**PROBLEM TO WORK ON:** Leave out the pictures, and copy exactly the lines from the line with "Screen dimensions: 1568x760" through the last line of the data below.

**EXERCISE DATA:**
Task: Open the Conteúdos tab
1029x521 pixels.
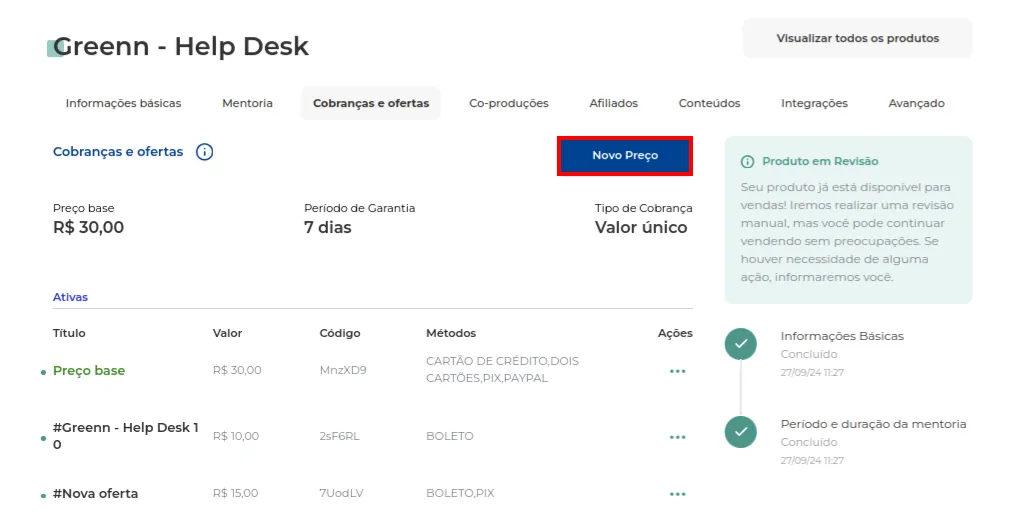Action: coord(709,104)
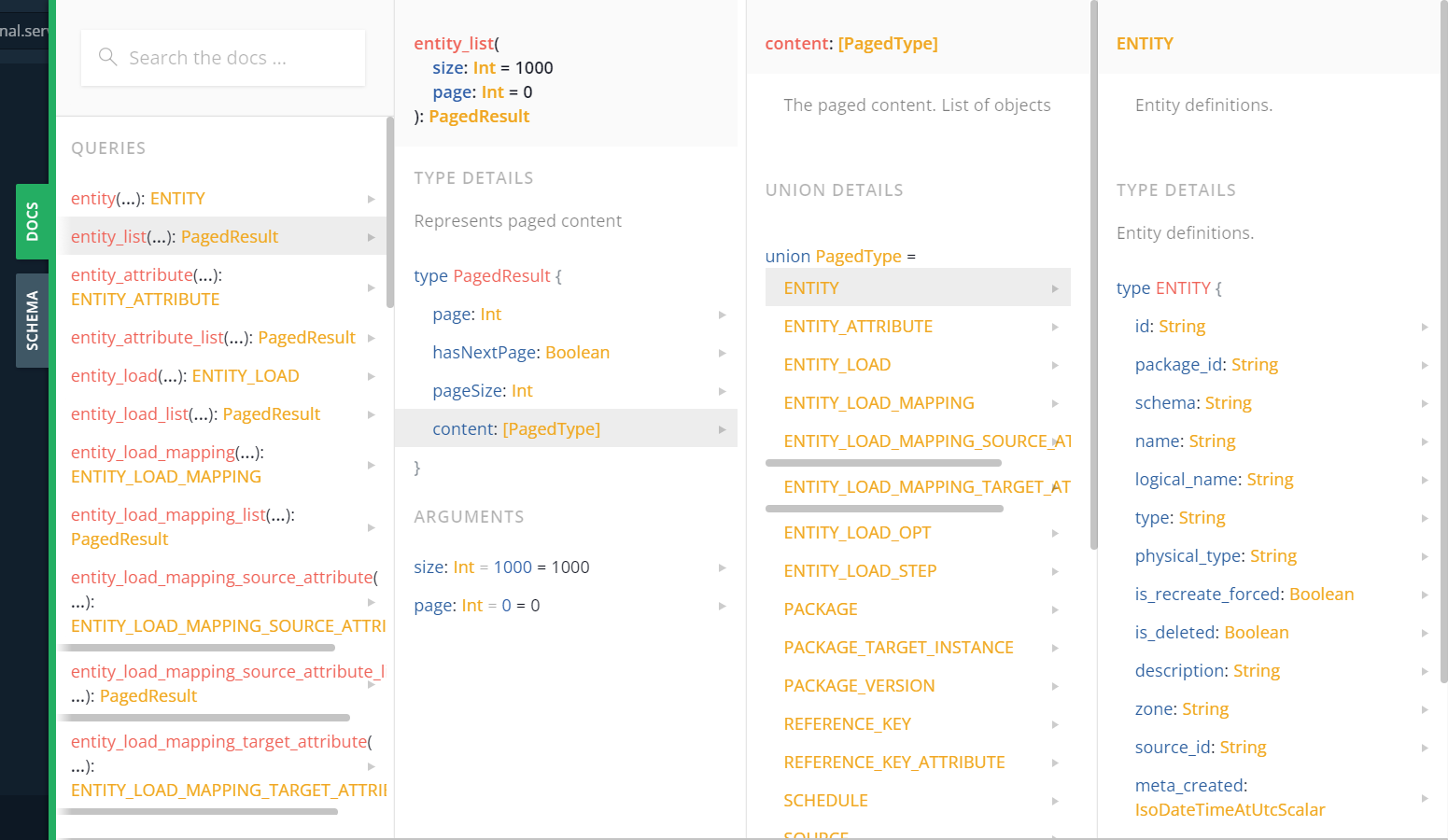Open the entity(...) query entry
Image resolution: width=1448 pixels, height=840 pixels.
pyautogui.click(x=137, y=199)
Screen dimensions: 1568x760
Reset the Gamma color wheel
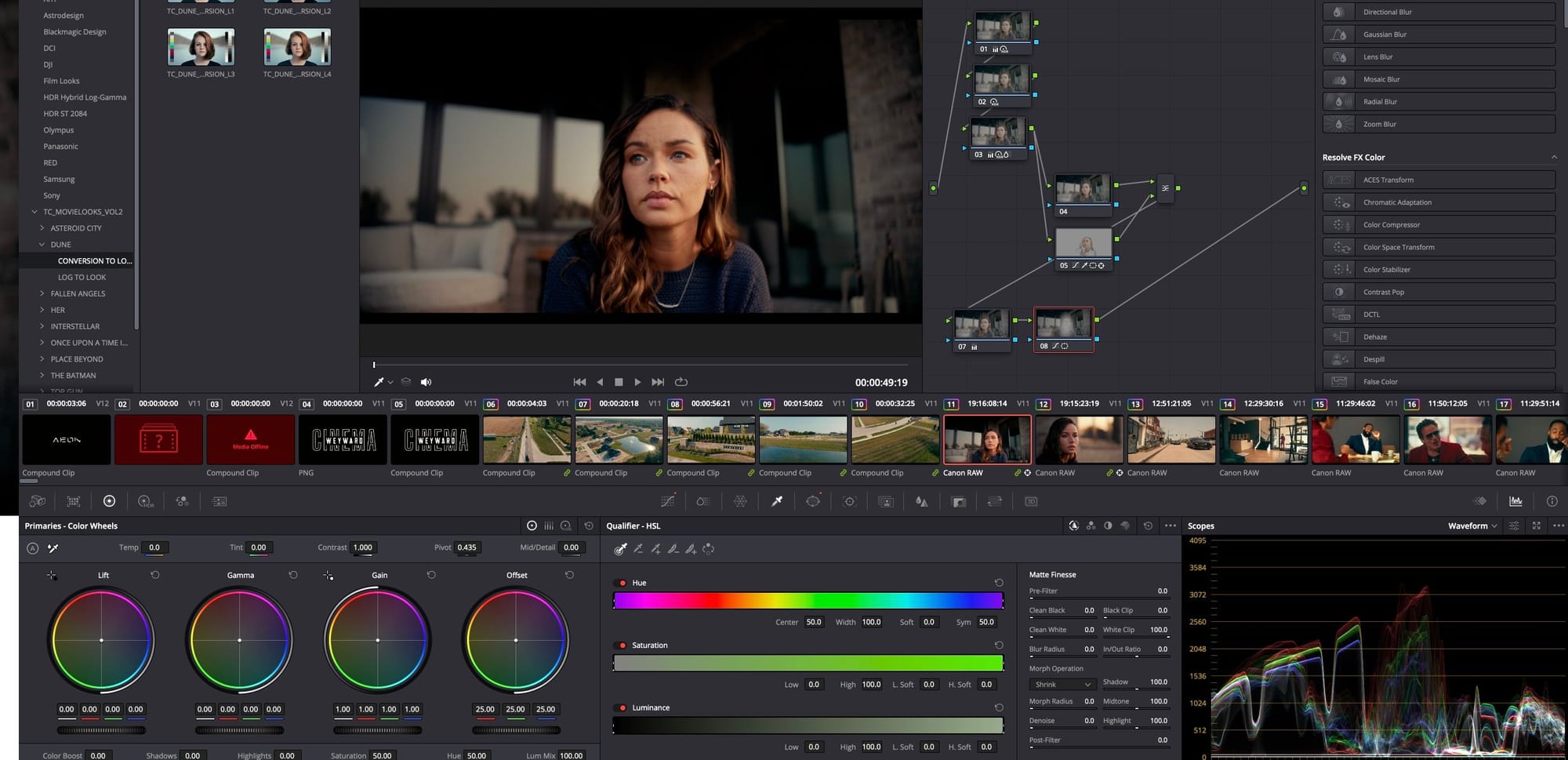tap(293, 575)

**EXERCISE RESULT:**
Screen dimensions: 1568x760
Reset the Gamma color wheel
tap(293, 575)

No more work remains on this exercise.